Hopoate’s tackle was one of the trysavers of the year and although the next set the Bulldogs gave away a penalty and five-eighth Gareth Widdop slotted the penalty to make the lead six points, the momentum started to swing.
More than almost any other sport rugby league is all about momentum and now it was flowing all the Bulldogs way. Tries to prop Aiden Tolman in the 66th minute and hooker Michael Lichaa in the 73rd minute turned it around and although the Dragons threw everything they had at Canterbury’s line in the final moments, the Bulldogs held firm to run out 26-20 winners.
The disappointment after the final whistle was palpable for the St George players (below) and fans, scarcely able to believe their season had come to an end.
Dugan for one was choking back tears as he was comforted by team mate Nene Macdonald. The loss completed another disappointing season for the once proud Dragons who still remain one of the most successful clubs in Australian rugby league history, with 15 premierships to their name.
But since the Super League war and the merger with the Illawarra Steelers in 1998 to form the new NRL entity, St George Illawarra Dragons, they have won just one premiership, in 2010, when they were coached briefly by the legendary Wayne Bennett, now back with the Broncos.

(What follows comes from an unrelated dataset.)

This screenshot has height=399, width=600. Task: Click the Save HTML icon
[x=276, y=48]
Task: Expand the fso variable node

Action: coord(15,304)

The pressure will start to build on head coach Paul ‘Mary’ McGregor with the Dragons finishing out of the finals for a second year in a row. Okay if you are the Newcastle Knights, who picked up their third successive wooden spoon, and would dream of finishing anywhere around the eight. But not the once mighty Dragons.
“It shouldn’t have come down to today” said a sullen McGregor at the post match press conference, “but it did, and we let a team who couldn’t score points score 26 on us. Not good enough.” Not the most gracious of losing speeches.

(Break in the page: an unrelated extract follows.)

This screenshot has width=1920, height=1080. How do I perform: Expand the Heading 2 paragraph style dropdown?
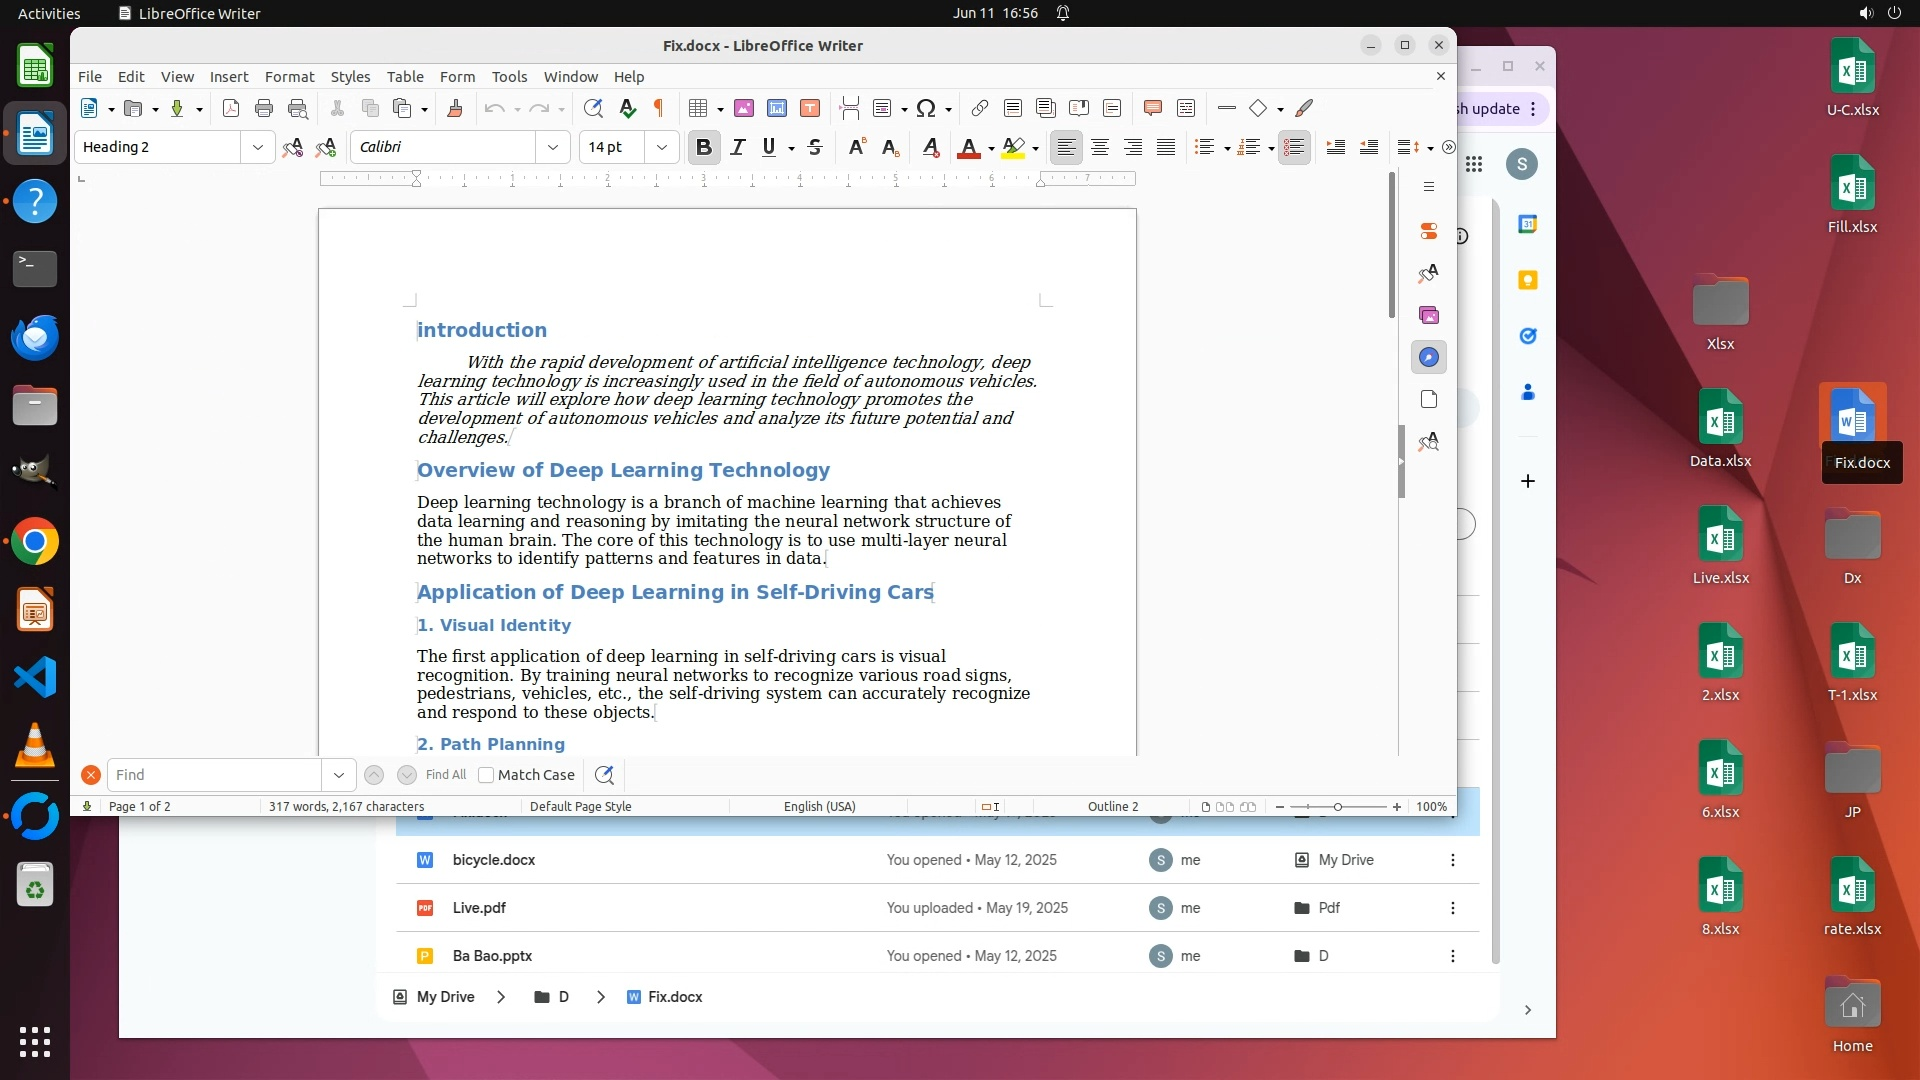point(257,147)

But it was the sort of match where no one won. The winning coach Des Hasler wasn’t in a much better mood as he reflected on what could have been as the Bulldogs, who began the year as one of the premiership favourites, missed out on the finals for the first time in six seasons.
The pressure is also on Hasler with Doggies’ fans and management holding high expectations for the club and there has already been calls for his head.
Hasler flat-batted enquiries about his job security. “I’ve got a contract for (the next) two years” he said, “why wouldn’t I expect (to be coach next year).”
He then rounded on the insistent journalist: “You asked me that earlier in the day. Ease up.”
At the top of the table the Storm continued their imperious form with a 32-6 win over the Raiders and are heavily favoured to win just their third legitimate premiership on October 1. But then this is the NRL – upsets are bound to happen.